Closed westonpace closed 5 months ago
There is another option.
It seems that there is very little consensus amongst engines for this function. MySQL and SQL server have no concept of NaN. Postgres does its own thing. DuckDb does its own thing. Sqlite does its own thing.
If our rationale is "nothing is an option unless there are at least 2 implementations" (everything else is a vendor-specific extension) then we could actually get away with a single option for floating point division which is:
on_invalid_input: [ "IEEE", "NULL", "ERROR" ]
IEEE -> datafusion / pandas / etc.
NULL -> sqlite
ERROR -> SQL Server
If our rational is "we will try to support all big engines" then we are going to need at least 5 different options (but at most 9).
This leaves DuckDb, MySQL, and postgres (of the ones I tested) as "vendor-specific".
Actually, even the above could be further simplified to 0 options with IEEE as the only official (i.e. implemented by at least 2 engines) behavior and any other behavior is "vendor-specific".
If our rationale is "nothing is an option unless there are at least 2 implementations" (everything else is a vendor-specific extension) then we could actually get away with a single option for floating point division which is:
on_invalid_input: [ "IEEE", "NULL", "ERROR" ]
Implementing 5-9 options would allow us to say what the behavior is but I'm not sure that helps the ecosystem. Ideally we have a conformance test that shows that it doesn't support any option (any maybe that conformance test supports the other options so we know exactly how it performs) so that vendors can consciously move to a more standard behavior over time.
Having one specific option is making a choice for the community which also feels wrong. Although there is a defacto consensus I don't want us to start dictating.

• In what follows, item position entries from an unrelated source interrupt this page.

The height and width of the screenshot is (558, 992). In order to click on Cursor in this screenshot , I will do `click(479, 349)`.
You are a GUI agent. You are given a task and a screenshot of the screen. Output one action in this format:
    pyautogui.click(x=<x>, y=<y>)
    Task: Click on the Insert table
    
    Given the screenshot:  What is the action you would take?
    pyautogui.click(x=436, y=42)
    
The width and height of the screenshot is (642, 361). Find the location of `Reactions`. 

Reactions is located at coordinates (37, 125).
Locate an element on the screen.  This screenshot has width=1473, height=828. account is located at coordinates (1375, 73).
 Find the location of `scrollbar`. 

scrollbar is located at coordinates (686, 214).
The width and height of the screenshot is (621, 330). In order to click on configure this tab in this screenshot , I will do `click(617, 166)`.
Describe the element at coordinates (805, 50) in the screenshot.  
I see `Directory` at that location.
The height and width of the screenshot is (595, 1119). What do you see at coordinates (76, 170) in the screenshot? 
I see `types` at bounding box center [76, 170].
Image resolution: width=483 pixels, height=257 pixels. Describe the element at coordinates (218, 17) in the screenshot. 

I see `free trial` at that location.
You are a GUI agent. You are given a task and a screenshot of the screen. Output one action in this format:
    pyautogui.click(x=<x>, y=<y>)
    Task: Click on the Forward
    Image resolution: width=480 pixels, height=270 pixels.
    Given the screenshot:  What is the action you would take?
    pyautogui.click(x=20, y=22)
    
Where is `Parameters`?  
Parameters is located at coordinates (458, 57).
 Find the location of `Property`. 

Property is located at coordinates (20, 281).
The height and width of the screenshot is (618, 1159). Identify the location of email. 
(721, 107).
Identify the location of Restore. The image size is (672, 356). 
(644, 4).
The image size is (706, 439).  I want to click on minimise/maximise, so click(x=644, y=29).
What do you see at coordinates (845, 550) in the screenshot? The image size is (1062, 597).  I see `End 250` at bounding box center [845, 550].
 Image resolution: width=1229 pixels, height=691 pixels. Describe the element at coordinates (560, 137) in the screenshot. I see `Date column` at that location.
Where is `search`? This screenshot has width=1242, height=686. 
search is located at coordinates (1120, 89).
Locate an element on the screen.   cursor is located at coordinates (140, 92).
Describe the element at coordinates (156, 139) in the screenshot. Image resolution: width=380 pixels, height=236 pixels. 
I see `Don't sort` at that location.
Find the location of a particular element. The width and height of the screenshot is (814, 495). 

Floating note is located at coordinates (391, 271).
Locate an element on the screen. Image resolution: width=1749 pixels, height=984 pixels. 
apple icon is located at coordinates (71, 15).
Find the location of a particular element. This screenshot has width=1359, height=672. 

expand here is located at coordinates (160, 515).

The happy medium of having the three options you list here seems reasonable.
Implementing 5-9 options would allow us to say what the behavior is but I'm not sure that helps the ecosystem. Ideally we have a conformance test that shows that it doesn't support any option (any maybe that conformance test supports the other options so we know exactly how it performs) so that vendors can consciously move to a more standard behavior over time.
Agreed. For BFT / dialect testing I think we will need to add the ability for an engine to have an "engine-specific behavior" which is defined as part of the dialect but not rooted in any substrait yaml. I think, for now, a minimal standard of "at least 2 engines" will be a good guideline.
The division functions do not allow you to specify
on_domain_error
oron_division_by_zero
for integer division operations. However, some engines return an error in this case and some return null.In addition, when dealing with floating point operations, some engines return null, some return an error, and some return nan. The option to return null was missing. This PR adds that.